This paper addresses the problem of high cache misses when using
pointer-based structures. These structures tend to be difficult to handle
with static techniques such as hardware prefetching and loop
transformations. The advantage these structures do have is
locational transparency, where the structure is agnostic to the
memory location of its elements. The paper provides two main techniques,
cache-conscious reorganization and allocation, as well as evaluation of
several options and some theoretical analysis.
Cache-conscious layout takes advantage of locational transparency in order
to create two main effects to improve cache performance. The first is
clustering, which gathers related data into the same cache block.
The second is coloring, which separates data into sets based on
its frequency of usage. Each set is placed into different sections of
memory based on the set-associativity of the cache hardware so that
frequency used data is never evicted for rarely used data.
Cache-conscious reorganization traverses a structure and moves the
scattered elements into contiguous sections of memory. For tree-like
structures this clusters subtrees together while coloring the base elements
of the tree, which will have to be traversed for any access to the tree.
This can be implemented by simply providing a traversal function to a
general algorithm, but any errors in the function or external pointers into
the structure will cause correctness issues. Additionally, the overhead of
examining the entire structure means this technique is more appropriate for
data that changes infrequently.
Cache-conscious allocation replaces the standard heap allocator with a
cache-aware version.
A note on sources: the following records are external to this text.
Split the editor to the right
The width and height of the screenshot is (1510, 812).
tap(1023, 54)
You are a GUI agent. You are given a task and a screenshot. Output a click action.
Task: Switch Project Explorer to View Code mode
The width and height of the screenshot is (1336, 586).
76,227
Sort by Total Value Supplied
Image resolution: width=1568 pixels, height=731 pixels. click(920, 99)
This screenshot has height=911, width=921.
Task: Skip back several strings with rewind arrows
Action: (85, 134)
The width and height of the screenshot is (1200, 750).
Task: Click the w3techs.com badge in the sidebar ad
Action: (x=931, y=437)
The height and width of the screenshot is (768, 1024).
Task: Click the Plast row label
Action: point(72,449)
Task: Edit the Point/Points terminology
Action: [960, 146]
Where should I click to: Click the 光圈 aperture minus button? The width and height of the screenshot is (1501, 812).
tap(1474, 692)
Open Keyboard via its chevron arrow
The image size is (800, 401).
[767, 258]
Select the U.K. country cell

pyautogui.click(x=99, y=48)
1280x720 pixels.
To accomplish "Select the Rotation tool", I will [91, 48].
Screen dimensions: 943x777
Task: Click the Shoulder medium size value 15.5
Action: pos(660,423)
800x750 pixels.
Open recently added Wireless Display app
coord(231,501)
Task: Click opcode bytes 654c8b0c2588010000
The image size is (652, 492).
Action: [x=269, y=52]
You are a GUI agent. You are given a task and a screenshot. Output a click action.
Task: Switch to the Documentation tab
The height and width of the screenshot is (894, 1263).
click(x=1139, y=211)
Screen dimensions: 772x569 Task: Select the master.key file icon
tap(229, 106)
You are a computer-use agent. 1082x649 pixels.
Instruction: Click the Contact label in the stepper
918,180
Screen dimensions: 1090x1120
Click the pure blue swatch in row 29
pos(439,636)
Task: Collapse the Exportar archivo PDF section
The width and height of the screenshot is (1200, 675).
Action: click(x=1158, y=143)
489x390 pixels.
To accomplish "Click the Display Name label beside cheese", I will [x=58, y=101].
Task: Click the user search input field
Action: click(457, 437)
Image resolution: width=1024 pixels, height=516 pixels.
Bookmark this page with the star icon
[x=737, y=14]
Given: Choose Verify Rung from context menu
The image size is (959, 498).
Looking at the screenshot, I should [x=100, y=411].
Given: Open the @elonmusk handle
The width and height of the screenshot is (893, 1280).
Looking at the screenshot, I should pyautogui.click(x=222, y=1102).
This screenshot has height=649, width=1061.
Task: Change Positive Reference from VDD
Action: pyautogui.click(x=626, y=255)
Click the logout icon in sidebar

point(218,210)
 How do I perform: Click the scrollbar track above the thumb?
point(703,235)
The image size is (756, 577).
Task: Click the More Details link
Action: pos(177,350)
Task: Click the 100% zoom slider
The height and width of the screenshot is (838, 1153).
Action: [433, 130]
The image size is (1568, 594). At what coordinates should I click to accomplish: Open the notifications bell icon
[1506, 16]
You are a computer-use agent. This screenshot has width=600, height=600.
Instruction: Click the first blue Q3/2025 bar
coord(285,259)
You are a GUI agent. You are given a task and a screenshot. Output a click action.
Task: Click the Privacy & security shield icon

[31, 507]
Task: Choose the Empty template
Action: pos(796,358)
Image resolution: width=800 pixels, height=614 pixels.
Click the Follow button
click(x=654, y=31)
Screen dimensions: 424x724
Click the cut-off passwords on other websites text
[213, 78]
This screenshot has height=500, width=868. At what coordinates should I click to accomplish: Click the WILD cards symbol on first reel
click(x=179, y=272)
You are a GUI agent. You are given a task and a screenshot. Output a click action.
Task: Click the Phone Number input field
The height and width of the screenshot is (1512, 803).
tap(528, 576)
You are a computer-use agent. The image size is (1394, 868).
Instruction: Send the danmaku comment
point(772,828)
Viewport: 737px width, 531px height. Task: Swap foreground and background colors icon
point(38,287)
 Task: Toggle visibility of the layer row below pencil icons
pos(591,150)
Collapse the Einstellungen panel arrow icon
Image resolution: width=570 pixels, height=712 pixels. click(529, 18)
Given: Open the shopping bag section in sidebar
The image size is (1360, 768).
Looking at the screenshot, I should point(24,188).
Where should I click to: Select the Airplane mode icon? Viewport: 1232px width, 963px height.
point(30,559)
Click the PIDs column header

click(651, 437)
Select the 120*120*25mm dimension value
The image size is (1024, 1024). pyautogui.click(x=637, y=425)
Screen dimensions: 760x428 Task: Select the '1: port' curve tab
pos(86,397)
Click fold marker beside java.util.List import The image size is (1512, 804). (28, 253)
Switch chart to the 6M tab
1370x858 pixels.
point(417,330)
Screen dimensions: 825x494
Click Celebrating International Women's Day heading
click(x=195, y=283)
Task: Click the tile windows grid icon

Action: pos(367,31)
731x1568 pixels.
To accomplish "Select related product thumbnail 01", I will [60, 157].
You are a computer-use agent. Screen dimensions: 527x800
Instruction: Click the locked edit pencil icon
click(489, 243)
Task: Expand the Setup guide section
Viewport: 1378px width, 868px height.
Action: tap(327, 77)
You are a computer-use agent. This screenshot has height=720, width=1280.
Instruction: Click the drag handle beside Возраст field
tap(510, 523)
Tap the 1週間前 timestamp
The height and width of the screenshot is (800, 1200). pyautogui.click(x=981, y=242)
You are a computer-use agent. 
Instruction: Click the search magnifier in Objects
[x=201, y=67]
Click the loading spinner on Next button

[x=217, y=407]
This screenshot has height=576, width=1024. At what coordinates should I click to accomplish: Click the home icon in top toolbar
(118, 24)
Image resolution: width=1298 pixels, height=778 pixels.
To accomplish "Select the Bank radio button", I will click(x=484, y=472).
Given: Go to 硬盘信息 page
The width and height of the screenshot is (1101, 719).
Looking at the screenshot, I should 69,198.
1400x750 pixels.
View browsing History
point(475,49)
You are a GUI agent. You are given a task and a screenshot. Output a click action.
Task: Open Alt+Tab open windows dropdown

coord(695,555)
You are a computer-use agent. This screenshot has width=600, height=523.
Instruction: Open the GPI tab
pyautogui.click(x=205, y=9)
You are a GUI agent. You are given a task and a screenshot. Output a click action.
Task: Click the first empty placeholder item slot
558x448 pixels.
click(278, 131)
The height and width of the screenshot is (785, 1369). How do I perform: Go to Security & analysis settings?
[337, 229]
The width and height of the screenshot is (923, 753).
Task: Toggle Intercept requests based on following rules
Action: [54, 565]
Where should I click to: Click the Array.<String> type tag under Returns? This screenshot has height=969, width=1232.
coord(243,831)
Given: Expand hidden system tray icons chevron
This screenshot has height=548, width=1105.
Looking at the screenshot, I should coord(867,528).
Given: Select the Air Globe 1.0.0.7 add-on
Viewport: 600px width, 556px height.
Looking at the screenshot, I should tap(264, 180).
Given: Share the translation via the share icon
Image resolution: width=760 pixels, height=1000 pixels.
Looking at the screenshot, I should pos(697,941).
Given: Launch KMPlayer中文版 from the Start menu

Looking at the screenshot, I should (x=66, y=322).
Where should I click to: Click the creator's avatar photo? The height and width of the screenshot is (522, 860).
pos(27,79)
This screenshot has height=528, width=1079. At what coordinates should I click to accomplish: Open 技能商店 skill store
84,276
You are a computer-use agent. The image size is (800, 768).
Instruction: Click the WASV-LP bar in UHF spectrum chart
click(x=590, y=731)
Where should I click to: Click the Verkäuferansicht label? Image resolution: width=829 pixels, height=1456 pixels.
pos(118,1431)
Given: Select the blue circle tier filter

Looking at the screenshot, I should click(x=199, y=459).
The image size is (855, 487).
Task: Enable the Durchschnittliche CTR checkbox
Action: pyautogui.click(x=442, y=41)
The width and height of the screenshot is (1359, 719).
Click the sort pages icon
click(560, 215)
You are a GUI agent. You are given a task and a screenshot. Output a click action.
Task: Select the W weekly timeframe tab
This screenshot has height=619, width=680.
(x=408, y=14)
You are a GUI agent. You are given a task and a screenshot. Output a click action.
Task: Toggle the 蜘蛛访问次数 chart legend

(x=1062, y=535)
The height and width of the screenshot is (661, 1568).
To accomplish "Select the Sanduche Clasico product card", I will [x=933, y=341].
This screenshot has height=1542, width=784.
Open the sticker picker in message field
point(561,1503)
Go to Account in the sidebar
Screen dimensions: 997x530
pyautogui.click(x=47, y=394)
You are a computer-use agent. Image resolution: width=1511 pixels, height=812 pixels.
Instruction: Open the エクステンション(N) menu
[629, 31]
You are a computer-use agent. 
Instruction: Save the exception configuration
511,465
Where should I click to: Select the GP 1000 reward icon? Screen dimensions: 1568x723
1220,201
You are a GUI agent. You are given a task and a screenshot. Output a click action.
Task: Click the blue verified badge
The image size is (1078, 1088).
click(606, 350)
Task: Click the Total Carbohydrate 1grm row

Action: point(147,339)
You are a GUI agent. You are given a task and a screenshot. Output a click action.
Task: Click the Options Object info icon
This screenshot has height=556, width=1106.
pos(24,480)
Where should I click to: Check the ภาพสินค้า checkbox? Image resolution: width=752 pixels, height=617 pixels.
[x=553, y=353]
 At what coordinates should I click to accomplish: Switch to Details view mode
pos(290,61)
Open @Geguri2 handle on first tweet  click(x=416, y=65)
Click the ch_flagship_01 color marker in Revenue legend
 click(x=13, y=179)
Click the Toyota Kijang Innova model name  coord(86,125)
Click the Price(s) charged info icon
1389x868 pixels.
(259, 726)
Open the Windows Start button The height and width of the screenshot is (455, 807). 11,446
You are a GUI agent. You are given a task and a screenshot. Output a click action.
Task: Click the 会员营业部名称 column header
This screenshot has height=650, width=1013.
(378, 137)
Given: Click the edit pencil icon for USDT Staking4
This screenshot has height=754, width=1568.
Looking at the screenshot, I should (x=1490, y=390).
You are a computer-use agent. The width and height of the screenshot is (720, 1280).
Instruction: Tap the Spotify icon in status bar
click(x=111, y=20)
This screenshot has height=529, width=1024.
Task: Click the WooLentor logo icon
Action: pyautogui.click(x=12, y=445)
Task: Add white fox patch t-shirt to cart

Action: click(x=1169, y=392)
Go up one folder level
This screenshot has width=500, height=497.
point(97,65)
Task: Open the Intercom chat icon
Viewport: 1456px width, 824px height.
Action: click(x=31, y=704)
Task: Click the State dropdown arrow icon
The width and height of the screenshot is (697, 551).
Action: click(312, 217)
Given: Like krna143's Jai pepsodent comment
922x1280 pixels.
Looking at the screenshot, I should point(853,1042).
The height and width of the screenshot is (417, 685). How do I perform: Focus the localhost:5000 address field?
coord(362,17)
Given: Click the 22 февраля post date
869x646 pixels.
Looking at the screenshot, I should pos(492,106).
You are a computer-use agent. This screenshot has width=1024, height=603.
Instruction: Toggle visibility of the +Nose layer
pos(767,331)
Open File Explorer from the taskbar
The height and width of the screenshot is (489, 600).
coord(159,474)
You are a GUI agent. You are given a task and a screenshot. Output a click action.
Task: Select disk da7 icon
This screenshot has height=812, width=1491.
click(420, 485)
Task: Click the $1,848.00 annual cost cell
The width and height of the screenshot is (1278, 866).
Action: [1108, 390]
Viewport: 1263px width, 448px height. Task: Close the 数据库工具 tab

This will never cause correctness issues, but it has
a far more limited view of the structure and so can only perform limited
clustering. By providing a pointer to related data, the allocator can
attempt to allocate the new data in the same cache block. When that is not
possible, the authors’ evaluation shows that placing the data in a new
block and reserving the rest of the block for future related allocations
tends to provide the best performance.
After the two systems described above, the paper closes with a model to
predict the speedup expected from these techniques. Memory access times
can be predicted based on memory latencies and cache miss rates. They
derive an expected miss rate based on three factors: the number of memory
accesses required to access an element, the number of elements per cache
block, and the amount of reuse of elements already in the cache. A
worst-case evaluation can be done with one element per block and no reuse.
The cache-aware layout will increase the number of elements in the cache
and produce an expected amount of reuse based on the layout.
In summary, this paper describes two cache-conscious layout techniques for
pointer-based structures. In addition to describing the techniques, it
provides evaluation in a variety of scenarios and an analytical framework
to evaluate the expected performance. Cache-conscious reorganization
allows both clustering related data and separating out frequently used data
so it is not evicted by less relevant data. However, this comes with
higher overheads and possible memory corruption. Cache-conscious
allocation can only perform limited clustering, but is always safe and can
still provide notable improvements.